» **JOB**: Find each line in the items below that contains the word "coordinates", and copy those lines out in full. Treat uppercase and lowercase as different.

» **Screenshot and document pointing data**:
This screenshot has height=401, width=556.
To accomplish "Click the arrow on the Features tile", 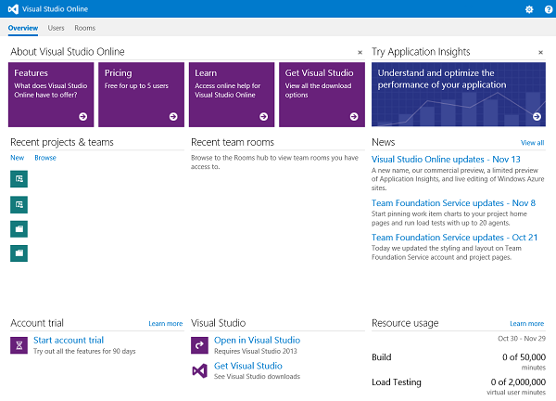I will pyautogui.click(x=82, y=117).
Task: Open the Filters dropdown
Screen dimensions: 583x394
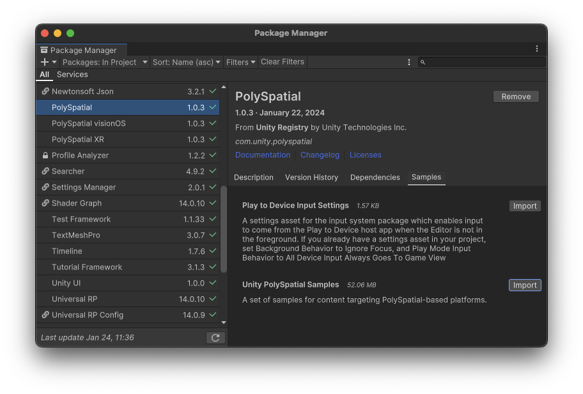Action: click(240, 62)
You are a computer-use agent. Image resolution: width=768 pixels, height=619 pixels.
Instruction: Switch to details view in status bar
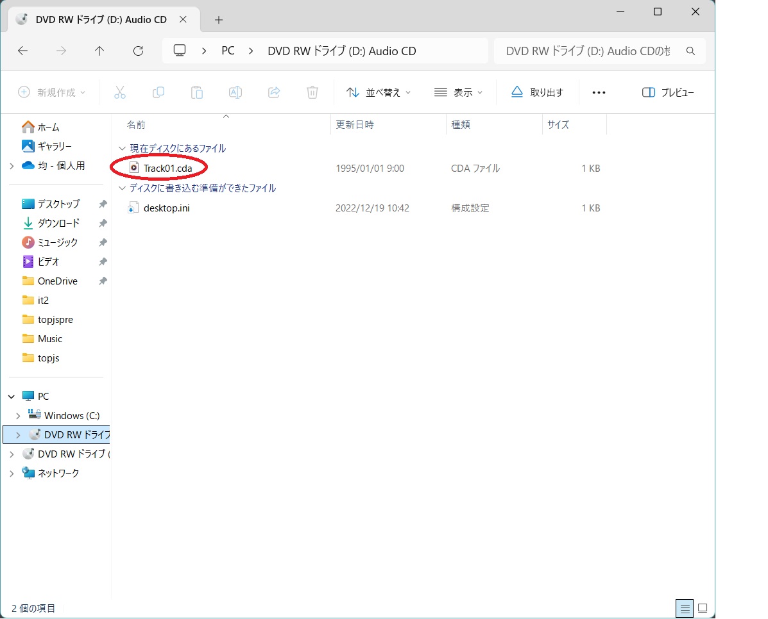click(x=685, y=607)
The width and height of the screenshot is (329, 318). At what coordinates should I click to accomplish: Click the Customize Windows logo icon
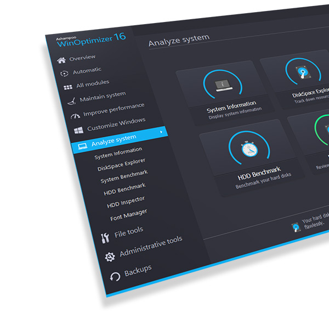coord(78,130)

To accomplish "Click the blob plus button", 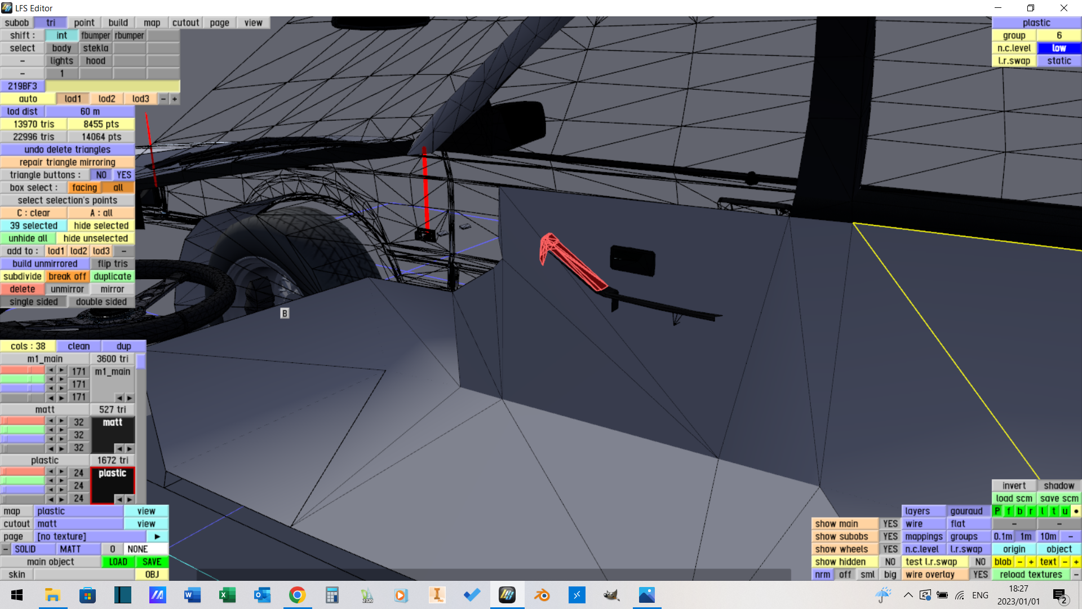I will tap(1031, 562).

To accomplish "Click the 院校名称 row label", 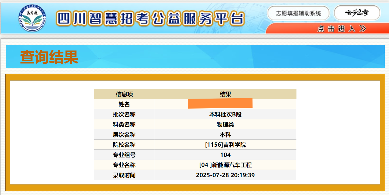I will (124, 145).
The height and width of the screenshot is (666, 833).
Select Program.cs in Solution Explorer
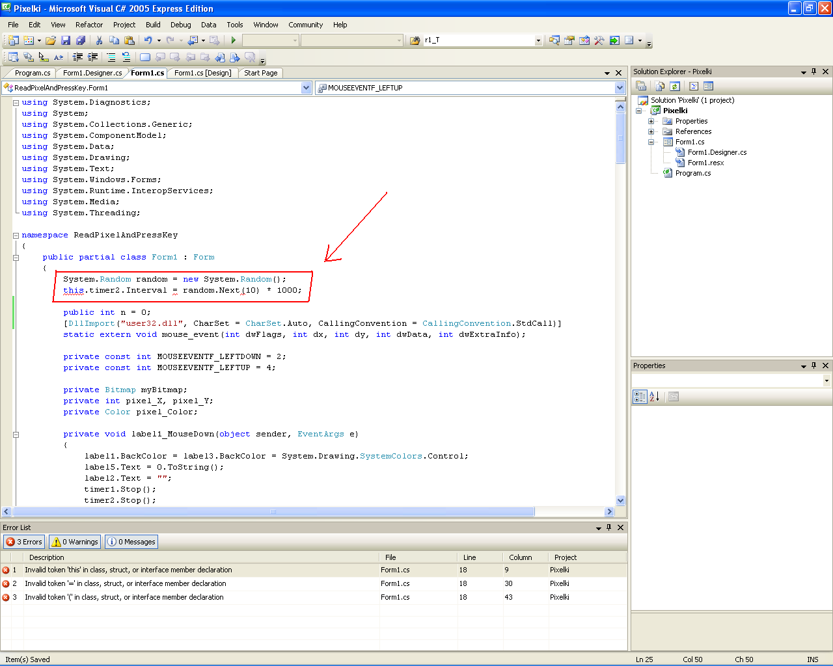(692, 173)
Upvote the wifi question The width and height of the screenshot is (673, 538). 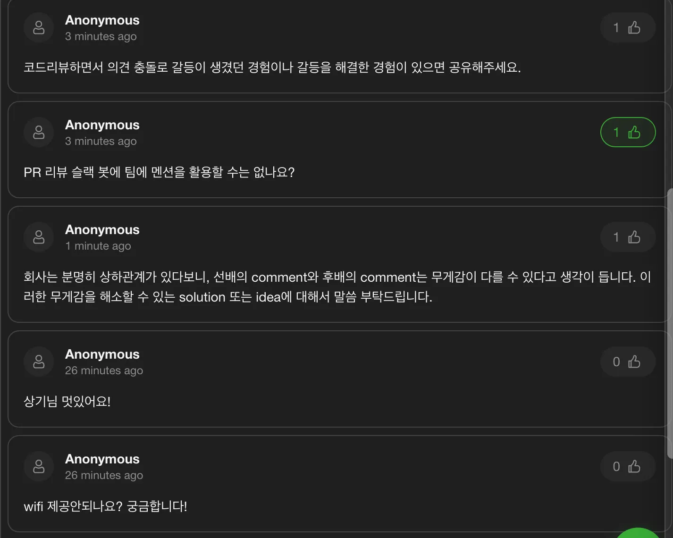pos(628,467)
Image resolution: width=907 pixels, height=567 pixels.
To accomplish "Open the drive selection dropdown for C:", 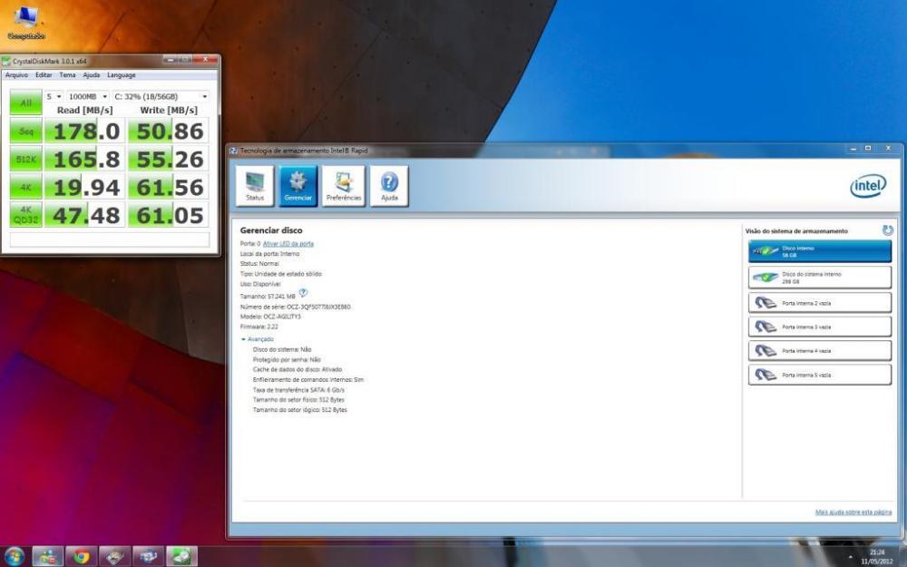I will coord(161,96).
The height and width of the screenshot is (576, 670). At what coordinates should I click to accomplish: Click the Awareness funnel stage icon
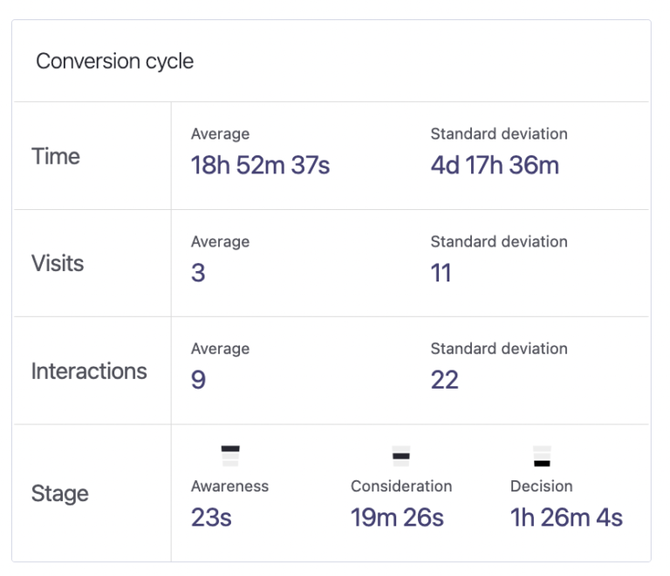click(230, 456)
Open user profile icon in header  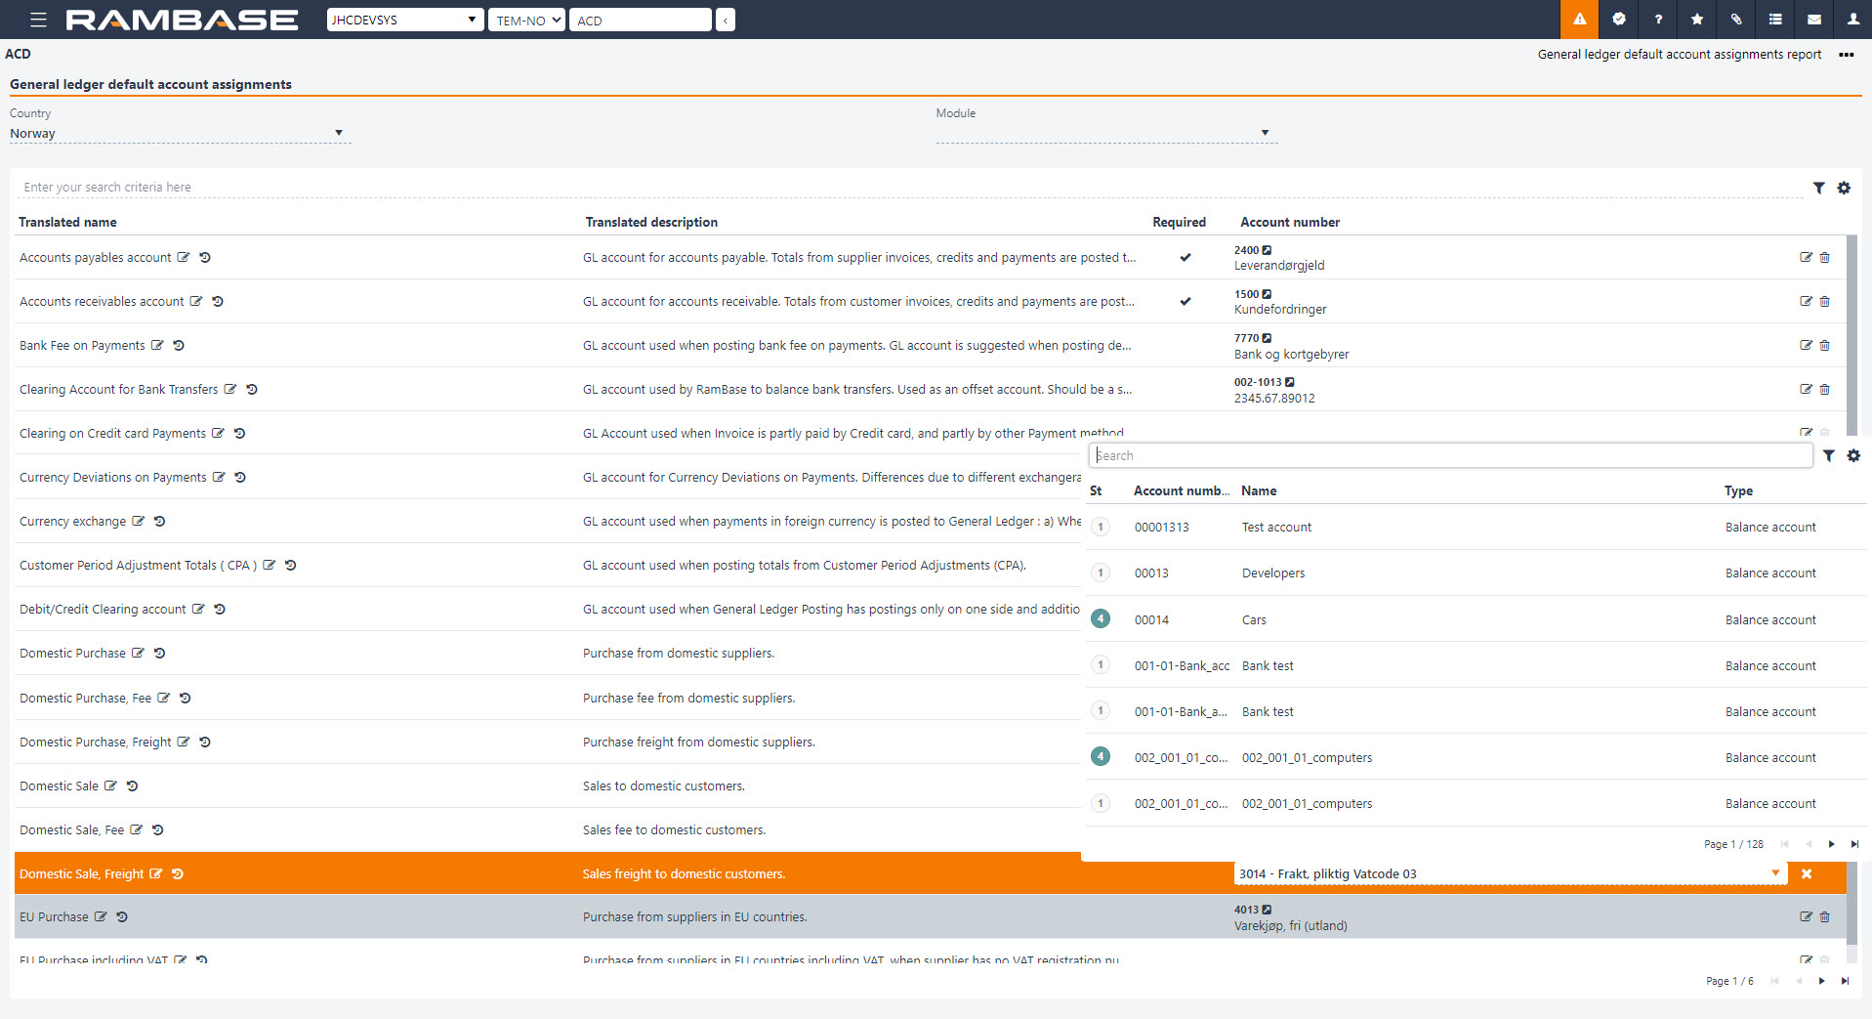pos(1852,20)
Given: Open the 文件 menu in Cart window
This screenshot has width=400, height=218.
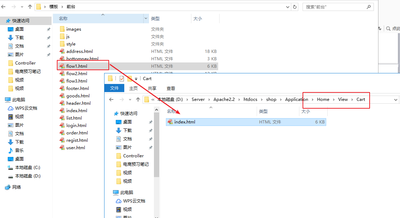Looking at the screenshot, I should [x=114, y=88].
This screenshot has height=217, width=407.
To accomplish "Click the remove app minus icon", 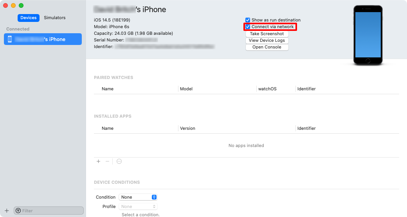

» **OUTPUT OF THE EXERCISE**:
The width and height of the screenshot is (329, 318). At what coordinates should I click to accomplish: Click the Customize Windows logo icon
The height and width of the screenshot is (576, 670). At what coordinates should I click to accomplish: Click the Awareness funnel stage icon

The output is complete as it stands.